─── 所给数据

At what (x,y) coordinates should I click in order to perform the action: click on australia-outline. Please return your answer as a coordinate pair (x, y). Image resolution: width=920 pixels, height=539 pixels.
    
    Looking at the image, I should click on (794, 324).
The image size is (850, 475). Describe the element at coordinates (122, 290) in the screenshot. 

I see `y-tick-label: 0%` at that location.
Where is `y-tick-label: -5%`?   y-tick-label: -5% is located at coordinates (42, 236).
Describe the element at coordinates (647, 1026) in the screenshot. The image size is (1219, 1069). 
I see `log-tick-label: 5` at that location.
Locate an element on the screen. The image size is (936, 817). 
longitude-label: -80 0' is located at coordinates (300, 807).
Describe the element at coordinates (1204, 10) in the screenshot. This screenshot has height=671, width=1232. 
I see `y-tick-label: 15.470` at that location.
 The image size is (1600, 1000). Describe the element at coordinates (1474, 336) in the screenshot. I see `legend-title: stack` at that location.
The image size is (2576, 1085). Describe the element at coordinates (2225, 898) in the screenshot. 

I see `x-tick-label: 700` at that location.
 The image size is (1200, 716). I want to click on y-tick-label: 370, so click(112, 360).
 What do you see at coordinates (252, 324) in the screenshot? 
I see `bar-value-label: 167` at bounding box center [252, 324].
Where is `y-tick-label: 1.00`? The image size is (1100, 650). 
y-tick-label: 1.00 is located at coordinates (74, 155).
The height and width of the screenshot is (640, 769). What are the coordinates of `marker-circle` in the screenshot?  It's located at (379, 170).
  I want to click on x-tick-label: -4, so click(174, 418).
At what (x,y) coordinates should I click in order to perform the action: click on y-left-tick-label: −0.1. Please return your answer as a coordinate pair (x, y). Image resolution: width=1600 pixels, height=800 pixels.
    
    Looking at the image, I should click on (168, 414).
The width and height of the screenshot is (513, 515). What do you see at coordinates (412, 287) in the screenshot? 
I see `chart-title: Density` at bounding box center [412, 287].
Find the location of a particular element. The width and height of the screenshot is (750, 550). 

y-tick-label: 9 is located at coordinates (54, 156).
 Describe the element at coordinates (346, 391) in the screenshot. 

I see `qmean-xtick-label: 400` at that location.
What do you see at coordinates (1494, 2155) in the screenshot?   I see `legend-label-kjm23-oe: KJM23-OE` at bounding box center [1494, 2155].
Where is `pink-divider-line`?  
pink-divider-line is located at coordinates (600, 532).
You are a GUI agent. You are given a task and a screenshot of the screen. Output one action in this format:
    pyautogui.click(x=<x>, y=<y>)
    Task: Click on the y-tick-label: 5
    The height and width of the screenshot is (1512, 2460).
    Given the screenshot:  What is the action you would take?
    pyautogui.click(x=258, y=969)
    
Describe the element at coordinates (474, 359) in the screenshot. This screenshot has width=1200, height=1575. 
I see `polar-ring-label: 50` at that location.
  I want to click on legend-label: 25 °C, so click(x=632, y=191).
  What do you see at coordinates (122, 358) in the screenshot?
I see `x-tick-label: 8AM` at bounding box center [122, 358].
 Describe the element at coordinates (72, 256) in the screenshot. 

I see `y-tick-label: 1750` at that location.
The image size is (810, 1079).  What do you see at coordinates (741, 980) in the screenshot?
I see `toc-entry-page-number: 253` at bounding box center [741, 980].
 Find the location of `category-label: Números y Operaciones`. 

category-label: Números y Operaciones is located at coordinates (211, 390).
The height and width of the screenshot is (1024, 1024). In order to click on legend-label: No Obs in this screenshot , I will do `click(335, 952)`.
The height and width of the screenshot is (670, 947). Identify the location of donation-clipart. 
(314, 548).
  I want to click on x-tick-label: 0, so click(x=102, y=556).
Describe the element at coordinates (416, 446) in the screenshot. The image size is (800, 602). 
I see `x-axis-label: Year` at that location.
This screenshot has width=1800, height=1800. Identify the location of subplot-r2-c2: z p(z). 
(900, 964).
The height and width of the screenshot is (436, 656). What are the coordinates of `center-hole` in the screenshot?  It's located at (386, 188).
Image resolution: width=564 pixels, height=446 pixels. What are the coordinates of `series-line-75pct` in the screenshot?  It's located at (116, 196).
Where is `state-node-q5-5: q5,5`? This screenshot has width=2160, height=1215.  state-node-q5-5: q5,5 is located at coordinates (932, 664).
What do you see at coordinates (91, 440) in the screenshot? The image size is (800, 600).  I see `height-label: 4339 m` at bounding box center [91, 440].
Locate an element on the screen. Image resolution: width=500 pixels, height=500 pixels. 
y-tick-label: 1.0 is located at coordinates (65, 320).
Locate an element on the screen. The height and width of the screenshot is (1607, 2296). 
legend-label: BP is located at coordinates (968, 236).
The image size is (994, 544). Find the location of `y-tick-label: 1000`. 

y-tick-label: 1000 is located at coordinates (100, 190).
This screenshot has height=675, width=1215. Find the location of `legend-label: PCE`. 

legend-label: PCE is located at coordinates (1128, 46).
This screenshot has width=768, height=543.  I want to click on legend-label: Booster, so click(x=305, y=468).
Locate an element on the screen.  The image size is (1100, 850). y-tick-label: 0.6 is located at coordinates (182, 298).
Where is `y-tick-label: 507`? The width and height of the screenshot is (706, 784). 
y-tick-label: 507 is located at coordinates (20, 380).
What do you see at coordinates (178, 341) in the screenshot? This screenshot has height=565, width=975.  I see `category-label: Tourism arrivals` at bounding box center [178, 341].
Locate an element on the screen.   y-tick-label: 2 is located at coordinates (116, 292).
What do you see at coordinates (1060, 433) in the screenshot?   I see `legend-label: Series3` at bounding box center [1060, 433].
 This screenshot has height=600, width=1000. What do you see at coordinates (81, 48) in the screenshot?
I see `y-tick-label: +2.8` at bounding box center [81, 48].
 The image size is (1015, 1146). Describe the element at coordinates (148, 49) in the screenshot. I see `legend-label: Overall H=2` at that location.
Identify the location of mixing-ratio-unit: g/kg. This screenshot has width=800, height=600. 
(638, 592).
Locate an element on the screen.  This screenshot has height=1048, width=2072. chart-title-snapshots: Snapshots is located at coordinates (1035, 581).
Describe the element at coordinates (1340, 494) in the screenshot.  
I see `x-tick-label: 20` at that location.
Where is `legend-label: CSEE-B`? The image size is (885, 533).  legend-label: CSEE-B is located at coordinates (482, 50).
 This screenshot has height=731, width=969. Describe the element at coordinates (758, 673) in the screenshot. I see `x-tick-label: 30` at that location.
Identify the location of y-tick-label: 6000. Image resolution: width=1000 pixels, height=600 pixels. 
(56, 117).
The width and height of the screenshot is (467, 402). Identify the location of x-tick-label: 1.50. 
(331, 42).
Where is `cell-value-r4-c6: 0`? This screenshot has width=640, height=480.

──────

▸ 任务要求
把上面清单的全部内容逐行整理成编号列表，空行略去。

▸ 任务回答
1. At what (x,y) coordinates should I click in order to perform the action: click on australia-outline. Please return your answer as a coordinate pair (x, y). Image resolution: width=920 pixels, height=539 pixels.
2.     Looking at the image, I should click on (794, 324).
3. The image size is (850, 475). Describe the element at coordinates (122, 290) in the screenshot. 
4. I see `y-tick-label: 0%` at that location.
5. Where is `y-tick-label: -5%`?   y-tick-label: -5% is located at coordinates (42, 236).
6. Describe the element at coordinates (647, 1026) in the screenshot. The image size is (1219, 1069). 
7. I see `log-tick-label: 5` at that location.
8. Locate an element on the screen. The image size is (936, 817). 
9. longitude-label: -80 0' is located at coordinates (300, 807).
10. Describe the element at coordinates (1204, 10) in the screenshot. This screenshot has height=671, width=1232. 
11. I see `y-tick-label: 15.470` at that location.
12.  The image size is (1600, 1000). Describe the element at coordinates (1474, 336) in the screenshot. I see `legend-title: stack` at that location.
13. The image size is (2576, 1085). Describe the element at coordinates (2225, 898) in the screenshot. 
14. I see `x-tick-label: 700` at that location.
15.  The image size is (1200, 716). I want to click on y-tick-label: 370, so click(112, 360).
16.  What do you see at coordinates (252, 324) in the screenshot? 
17. I see `bar-value-label: 167` at bounding box center [252, 324].
18. Where is `y-tick-label: 1.00`? The image size is (1100, 650). 
19. y-tick-label: 1.00 is located at coordinates (74, 155).
20. The height and width of the screenshot is (640, 769). What are the coordinates of `marker-circle` in the screenshot?  It's located at (379, 170).
21.   I want to click on x-tick-label: -4, so click(174, 418).
22. At what (x,y) coordinates should I click in order to perform the action: click on y-left-tick-label: −0.1. Please return your answer as a coordinate pair (x, y). Image resolution: width=1600 pixels, height=800 pixels.
23.     Looking at the image, I should click on (168, 414).
24. The width and height of the screenshot is (513, 515). What do you see at coordinates (412, 287) in the screenshot? 
25. I see `chart-title: Density` at bounding box center [412, 287].
26. Find the location of a particular element. The width and height of the screenshot is (750, 550). 
27. y-tick-label: 9 is located at coordinates (54, 156).
28.  Describe the element at coordinates (346, 391) in the screenshot. 
29. I see `qmean-xtick-label: 400` at that location.
30. What do you see at coordinates (1494, 2155) in the screenshot?   I see `legend-label-kjm23-oe: KJM23-OE` at bounding box center [1494, 2155].
31. Where is `pink-divider-line`?  
32. pink-divider-line is located at coordinates (600, 532).
33. You are a GUI agent. You are given a task and a screenshot of the screen. Output one action in this format:
34.     pyautogui.click(x=<x>, y=<y>)
35.     Task: Click on the y-tick-label: 5
36.     The height and width of the screenshot is (1512, 2460).
37.     Given the screenshot:  What is the action you would take?
38.     pyautogui.click(x=258, y=969)
39. Describe the element at coordinates (474, 359) in the screenshot. This screenshot has width=1200, height=1575. 
40. I see `polar-ring-label: 50` at that location.
41.   I want to click on legend-label: 25 °C, so click(x=632, y=191).
42.   What do you see at coordinates (122, 358) in the screenshot?
43. I see `x-tick-label: 8AM` at bounding box center [122, 358].
44.  Describe the element at coordinates (72, 256) in the screenshot. 
45. I see `y-tick-label: 1750` at that location.
46. The image size is (810, 1079).  What do you see at coordinates (741, 980) in the screenshot?
47. I see `toc-entry-page-number: 253` at bounding box center [741, 980].
48.  Find the location of `category-label: Números y Operaciones`. 
49. category-label: Números y Operaciones is located at coordinates (211, 390).
50. The height and width of the screenshot is (1024, 1024). In order to click on legend-label: No Obs in this screenshot , I will do `click(335, 952)`.
51. The height and width of the screenshot is (670, 947). Identify the location of donation-clipart. 
52. (314, 548).
53.   I want to click on x-tick-label: 0, so click(x=102, y=556).
54. Describe the element at coordinates (416, 446) in the screenshot. The image size is (800, 602). 
55. I see `x-axis-label: Year` at that location.
56. This screenshot has width=1800, height=1800. Identify the location of subplot-r2-c2: z p(z). 
57. (900, 964).
58. The height and width of the screenshot is (436, 656). What are the coordinates of `center-hole` in the screenshot?  It's located at (386, 188).
59. Image resolution: width=564 pixels, height=446 pixels. What are the coordinates of `series-line-75pct` in the screenshot?  It's located at (116, 196).
60. Where is `state-node-q5-5: q5,5`? This screenshot has width=2160, height=1215.  state-node-q5-5: q5,5 is located at coordinates (932, 664).
61. What do you see at coordinates (91, 440) in the screenshot? The image size is (800, 600).  I see `height-label: 4339 m` at bounding box center [91, 440].
62. Locate an element on the screen. Image resolution: width=500 pixels, height=500 pixels. 
63. y-tick-label: 1.0 is located at coordinates (65, 320).
64. Locate an element on the screen. The height and width of the screenshot is (1607, 2296). 
65. legend-label: BP is located at coordinates (968, 236).
66. The image size is (994, 544). Find the location of `y-tick-label: 1000`. 
67. y-tick-label: 1000 is located at coordinates (100, 190).
68. This screenshot has height=675, width=1215. Find the location of `legend-label: PCE`. 
69. legend-label: PCE is located at coordinates (1128, 46).
70. This screenshot has width=768, height=543.  I want to click on legend-label: Booster, so click(x=305, y=468).
71. Locate an element on the screen.  The image size is (1100, 850). y-tick-label: 0.6 is located at coordinates (182, 298).
72. Where is `y-tick-label: 507`? The width and height of the screenshot is (706, 784). 
73. y-tick-label: 507 is located at coordinates (20, 380).
74. What do you see at coordinates (178, 341) in the screenshot? This screenshot has height=565, width=975.  I see `category-label: Tourism arrivals` at bounding box center [178, 341].
75. Locate an element on the screen.   y-tick-label: 2 is located at coordinates (116, 292).
76. What do you see at coordinates (1060, 433) in the screenshot?   I see `legend-label: Series3` at bounding box center [1060, 433].
77.  This screenshot has height=600, width=1000. What do you see at coordinates (81, 48) in the screenshot?
78. I see `y-tick-label: +2.8` at bounding box center [81, 48].
79.  The image size is (1015, 1146). Describe the element at coordinates (148, 49) in the screenshot. I see `legend-label: Overall H=2` at that location.
80. Identify the location of mixing-ratio-unit: g/kg. This screenshot has width=800, height=600. 
81. (638, 592).
82. Locate an element on the screen.  This screenshot has height=1048, width=2072. chart-title-snapshots: Snapshots is located at coordinates (1035, 581).
83. Describe the element at coordinates (1340, 494) in the screenshot.  
84. I see `x-tick-label: 20` at that location.
85. Where is `legend-label: CSEE-B`? The image size is (885, 533).  legend-label: CSEE-B is located at coordinates (482, 50).
86.  This screenshot has height=731, width=969. Describe the element at coordinates (758, 673) in the screenshot. I see `x-tick-label: 30` at that location.
87. Identify the location of y-tick-label: 6000. Image resolution: width=1000 pixels, height=600 pixels. 
88. (56, 117).
89. The width and height of the screenshot is (467, 402). Identify the location of x-tick-label: 1.50. 
90. (331, 42).
91. Where is `cell-value-r4-c6: 0`? This screenshot has width=640, height=480.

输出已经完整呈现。